European history passes through Dublin and Ireland today in the celebrations to mark the European Union's biggest enlargement. Eight of the 10 new member-states were in the Soviet bloc during the Cold War.
Today's events are a decisive moment in transcending the history which gave rise to that division of the continent. Ireland's role as EU president gives us the honour of hosting heads of state and government from our 24 partners. We have a great deal to learn from the newcomers. Our history is like their's in so many respects that this can be seen as a democratic homecoming as well as the beginning of a journey together.
It is appropriate to have these celebrations on May Day. For millennia it has marked the beginning of summer. Within the international labour movement it became a day of protest and solidarity from the 1880s, following the execution of innocent trade union protesters in Chicago after a bomb killed several policemen during a demonstration. The day was appropriated in official state ceremonies organised by communist regimes during the Cold War. In recent years it has been marked politically by new movements protesting about the effects of imbalanced and exploitative globalisation policies and, increasingly, by those who say another kind of Europe is possible.

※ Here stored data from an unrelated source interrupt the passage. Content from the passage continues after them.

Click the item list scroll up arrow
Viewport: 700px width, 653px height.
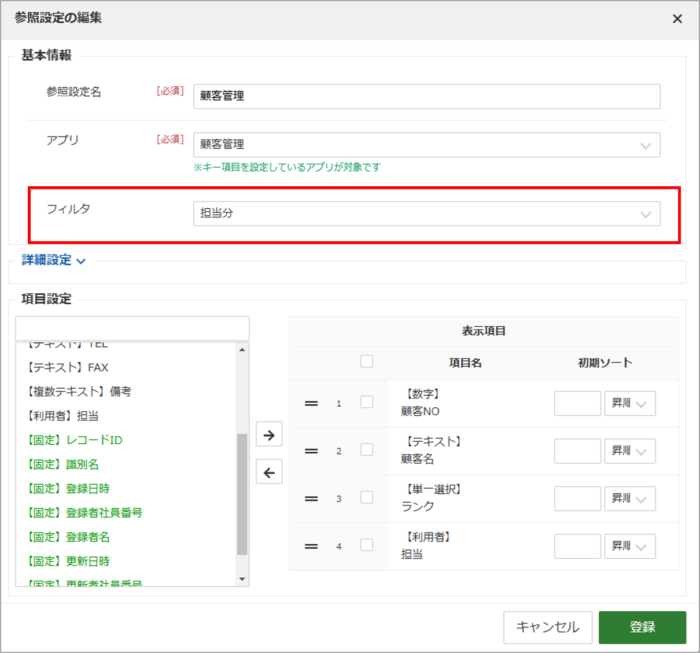(242, 350)
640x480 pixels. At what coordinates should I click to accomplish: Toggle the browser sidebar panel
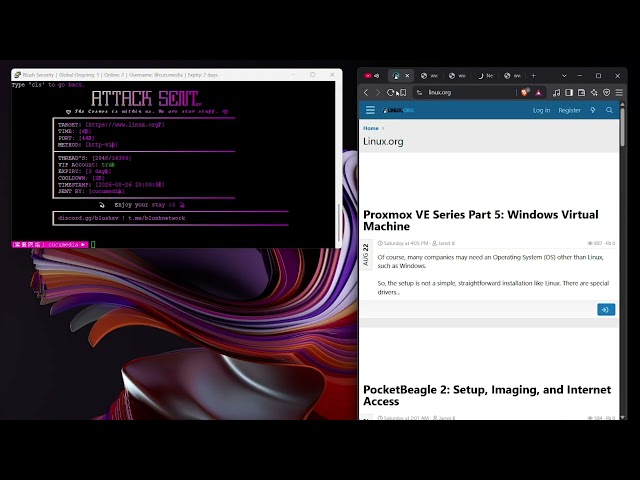tap(569, 93)
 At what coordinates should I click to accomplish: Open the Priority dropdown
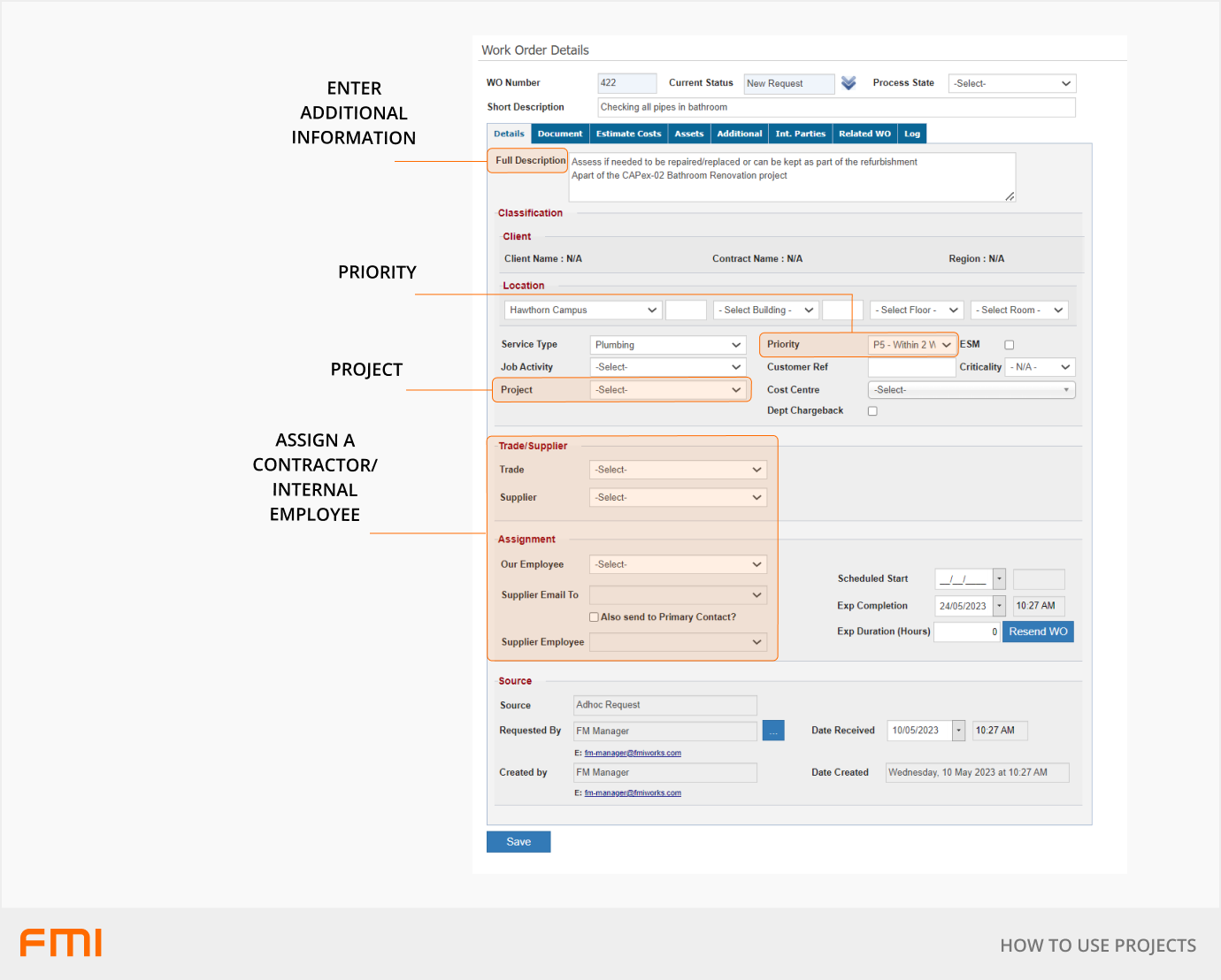coord(911,345)
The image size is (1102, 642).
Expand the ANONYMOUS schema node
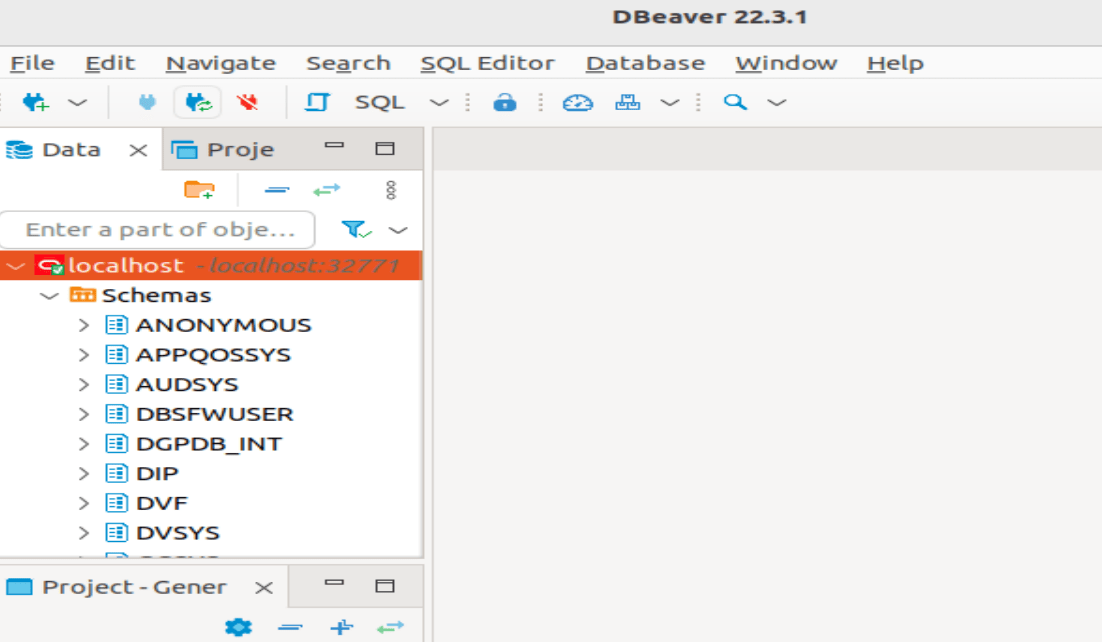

For most of the new EU member-states, today's events represent a final liberation from that Soviet and communist tyranny - even though they have exchanged incorporation in one form of international union for another. The central difference is that the EU is a voluntary union of states whose equality is legally recognised, an especially crucial guarantee for the smaller ones which are from today an even greater majority of its membership. Their accession is the product of prolonged and deep-seated negotiations concerning every facet of their political and economic systems. By these means they have modernised and reconfigured their societies. It has been an unbalanced process, in which they have had to adapt to external norms. Now that they are full members they will be able to assert and express themselves as equals.
They join a union committed to values of peace, democracy, solidarity and market society about to be incorporated in a new constitutional treaty. Enlargement has been the greatest achievement of the EU's foreign policy, bringing peaceful transformation to most of Europe at a time when the Balkan wars pointed up the danger of different outcomes. The EU has become Europe's predominant institution and must now adapt itself to a greater world role.
In Dublin and elsewhere today there will be demonstrations. If they are conducted peacefully they will respect and express the common European values inscribed in the EU as well as May Day traditions. These values and traditions must also be respected by those responsible for security and policing. It would be a great shame if violence should mar such an historic day.